### Exercise task
Reproduce the text on reinforcement learning for sequence classification word for word, from start to finish.

### Selected text
Sequence Classification through Reinforcement Learning

Sequence Classification through Reinforcement Learning

A Novel Approach to Hate Speech Classification (25.03.2026)

Förderjahr 2024 / Projekt Call #19 / ProjektID: 7207 / Projekt: HaSPI

Recently, we were able to present and discuss the technological concept of HaSPI with our research colleagues at the University of Applied Sciences St. Pölten as part of an interactive data intelligence research seminar series. Below you find a summary of the presentation.

With HaSPI we present a new method using imitation learning to classify sequential data such as articles, blog posts or comments. Imitation learning approaches have proven particularly useful when dealing with sequential data and are now a vital part of efficient large language model training (Wulfmeier et al. 2024).

Behind the Scenes: Key Theoretical Principles

Reinforcement Learning Basics

A reinforcement learning agent interacts within a specific environment. This environment presents a state and the agent then performs an action for which it receives a (positive or negative) reward signal before it is confronted with the next state (Figure 1). During the training process, the agent develops specific behaviour patterns that aim at maximising the sum of rewards it receives during the process (Sutton and Barto 2018).

### Source excerpt
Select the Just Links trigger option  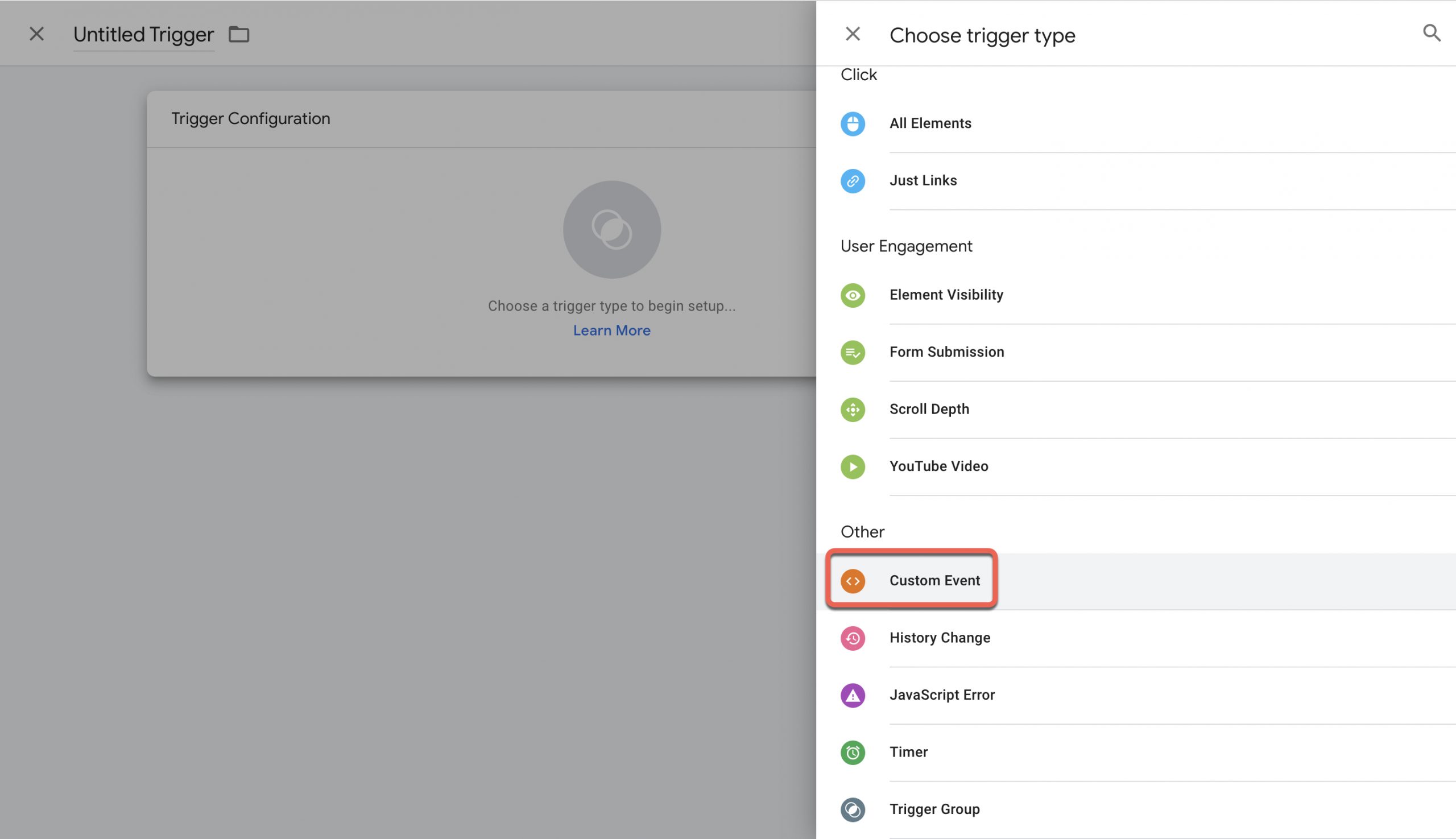923,181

### Task output
Sequence Classification through Reinforcement Learning

Sequence Classification through Reinforcement Learning

A Novel Approach to Hate Speech Classification (25.03.2026)

Förderjahr 2024 / Projekt Call #19 / ProjektID: 7207 / Projekt: HaSPI

Recently, we were able to present and discuss the technological concept of HaSPI with our research colleagues at the University of Applied Sciences St. Pölten as part of an interactive data intelligence research seminar series. Below you find a summary of the presentation.

With HaSPI we present a new method using imitation learning to classify sequential data such as articles, blog posts or comments. Imitation learning approaches have proven particularly useful when dealing with sequential data and are now a vital part of efficient large language model training (Wulfmeier et al. 2024).

Behind the Scenes: Key Theoretical Principles

Reinforcement Learning Basics

A reinforcement learning agent interacts within a specific environment. This environment presents a state and the agent then performs an action for which it receives a (positive or negative) reward signal before it is confronted with the next state (Figure 1). During the training process, the agent develops specific behaviour patterns that aim at maximising the sum of rewards it receives during the process (Sutton and Barto 2018).